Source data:
* * * * * * * * *
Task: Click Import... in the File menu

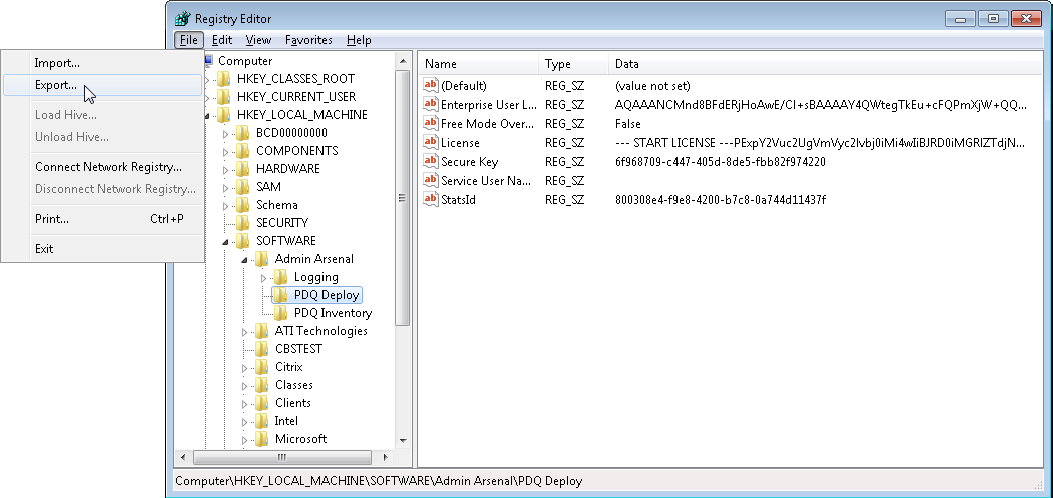Action: click(x=57, y=63)
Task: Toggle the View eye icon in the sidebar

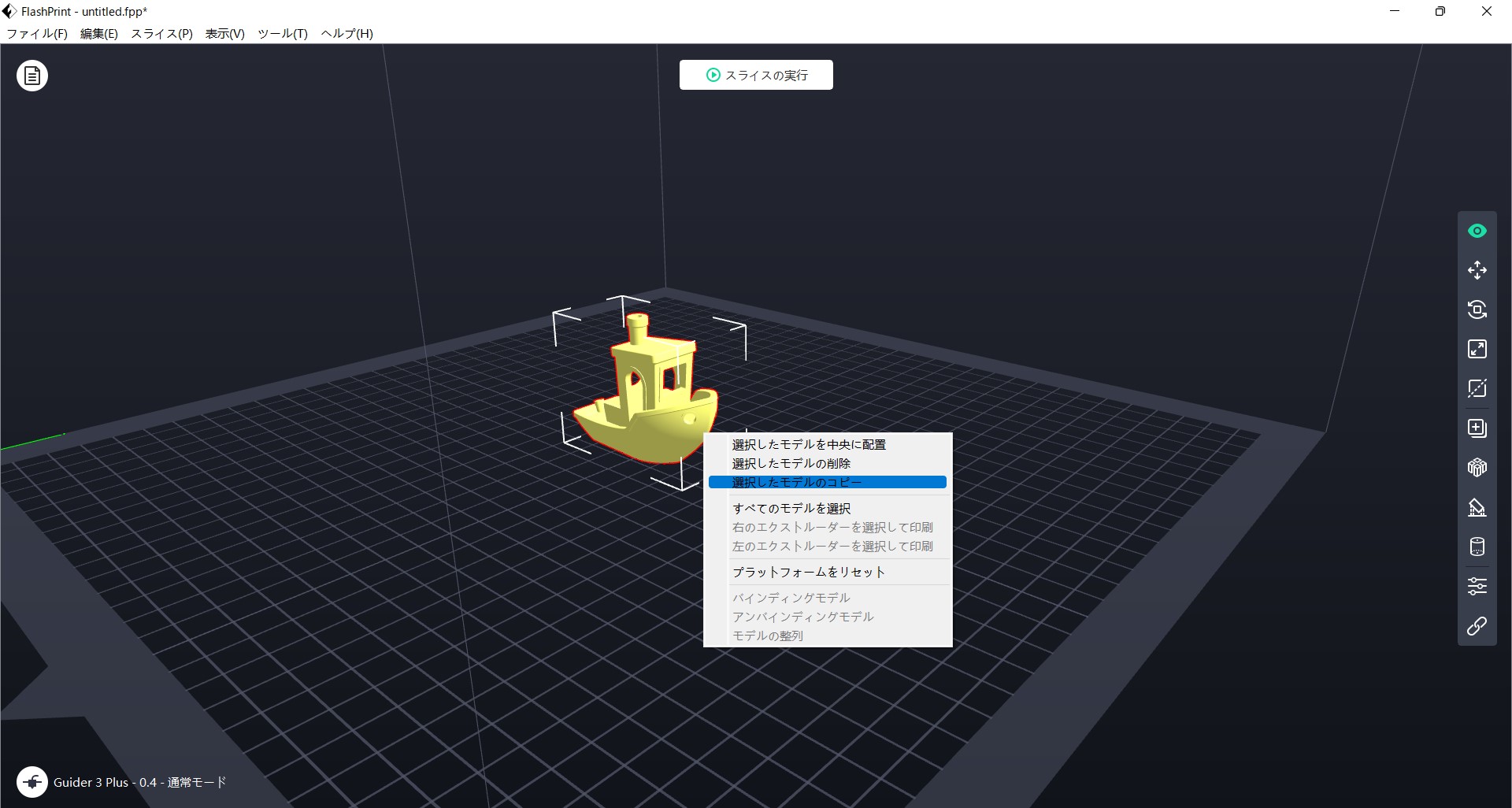Action: (x=1477, y=230)
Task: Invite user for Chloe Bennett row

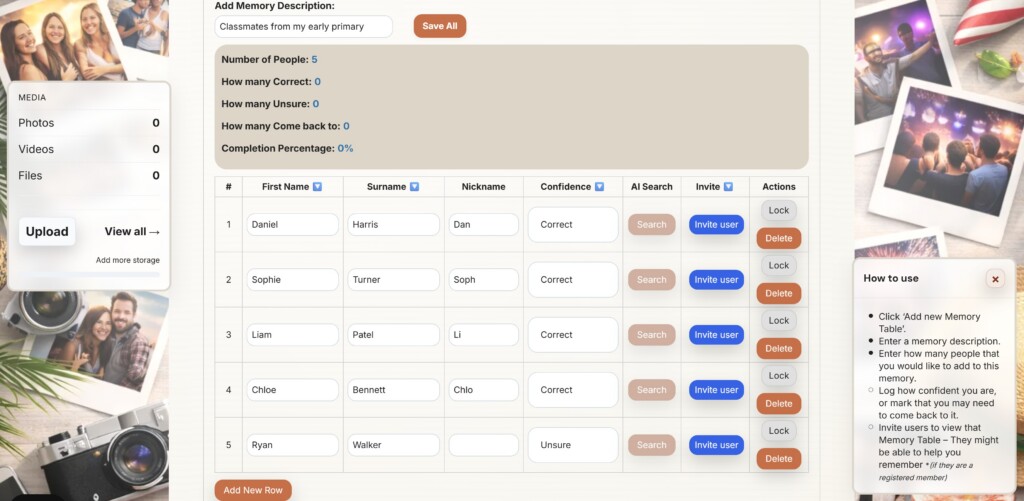Action: click(716, 390)
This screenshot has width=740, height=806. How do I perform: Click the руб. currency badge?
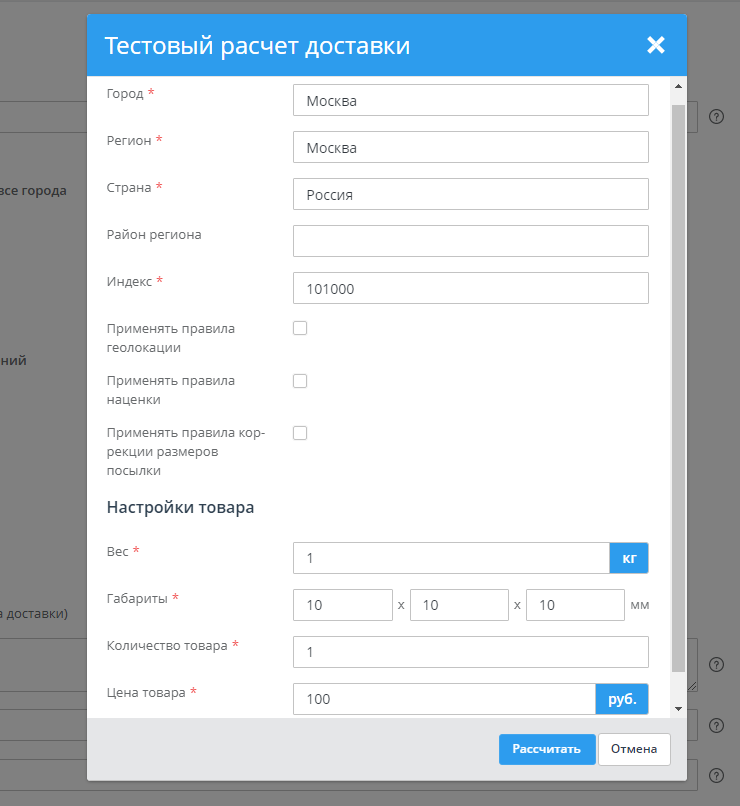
* * * * * * * * *
Turn the rows above into a JSON list of strings with one string per line, skipping blank lines and leaving out the pictures.

→ EXERCISE ANSWER
[
  "Task: Click Import... in the File menu",
  "Action: click(x=57, y=63)",
  "Task: Toggle the View eye icon in the sidebar",
  "Action: (x=1477, y=230)",
  "Task: Invite user for Chloe Bennett row",
  "Action: click(716, 390)",
  "This screenshot has width=740, height=806. How do I perform: Click the руб. currency badge?"
]